Bis auf den Minister für Unternehmensfragen Vila beantworteten die vor Gericht erschienenen Angeklagten nur die Fragen ihrer Verteidiger. Vila hingegen gab auch auf die Richterin und die Staatsanwaltschaft ein. Er erklärte, dass er den Dialog gesucht habe, um die Unabhängigkeitserklärung zu verhindern. Und damit aber keinen Erfolg hatte. Vila war deshalb nur einen Tag vor der entscheidenden Sitzung am vergangenen Freitag des Autonomieparlaments auf der die Katalanische Republik ausgerufen wurde, von seinem Ministerposten zurückgetreten. Vila kündigte vor wenigen tagen an, sich um das Amt des Spitzenkandidates seiner und Puigdemonts Demokratisch Europäischen Partei Kataloniens (PDeCAT) für die von Madrid angesetzten Wahlen am 21. Dezember bewerben zu wollen.

Der Obersten Gerichtshof, nur wenige Meter von der Audiencia Nacional entfernt, vertagte die zeitgleich angesetzte Anhörung der Präsidentin des katalanischen Parlaments, Carme Forcadell, und fünf Mitglieder des Parlamentspräsidiums auf den 9. November. Richter Pablo Llarena gab damit einem Antrag der Verteidigung statt, die mehr Zeit für eine effektive Prozessvorbereitung gefordert hatte. Gegen die sechs wurde polizeiliche Aufsicht verhängt. Das heißt, sie müssen jederzeit telefonisch erreichbar sein und angeben, wo sie sich in den kommenden Tagen aufhalten. Auch sie werden der Rebellion, des Aufstandes und der Veruntreuung beschuldigt. Anders als die Mitglieder der Regierung stehen sie nicht vor der Audiencia Nacional, da sie bis zu den Neuwahlen am 21. Dezember noch immer parlamentarische Immunität genießen und deshalb nur der Obersten Gerichtshof gegen sie ermitteln darf.

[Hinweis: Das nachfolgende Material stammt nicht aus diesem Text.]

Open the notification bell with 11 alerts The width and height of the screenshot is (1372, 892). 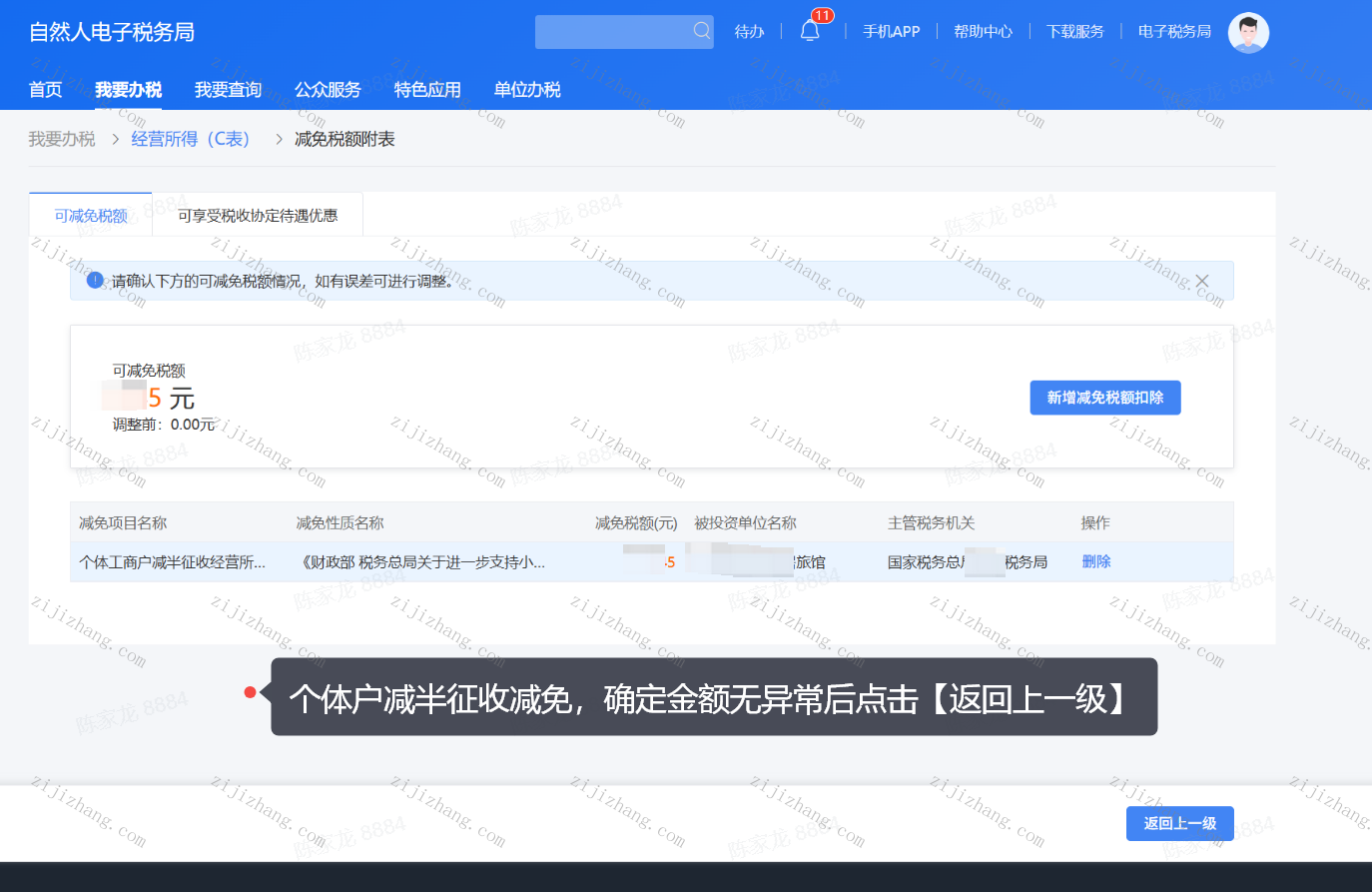click(x=809, y=31)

In Katalonien kam es vor vielen Behörden, Unternehmen und Büros zur Mittagszeit zu Protesten gegen die Gerichtsverfahren. Gerufen hatte die Katalanische Nationalversammlung (ANC) und Òmnium deren beiden Vorsitzende Jordi Sánchez und Jordi Cuixart seit mehr als zwei Wochen wegen „Aufstand“ in Untersuchungshaft sitzen. Für ihr Verfahren vor der Audiencia Nacional ist ebenfalls Richterin Carmen Lamela zuständig.

Zur größten Kundgebung kam es auf der Plaça Sant Jaume in Barcelona vor dem Sitz der katalanischen Regierung Generalitat. Die Versammelten riefen: „Puigdemont ist unser Präsident!“ – „Spanische Justiz raus!“ und „Freiheit!“. Für den Abend waren weitere Proteste in ganz Katalonien auf den Rathausplätzen sowie vor dem Parlamentsgebäude in Barcelona angekündigt.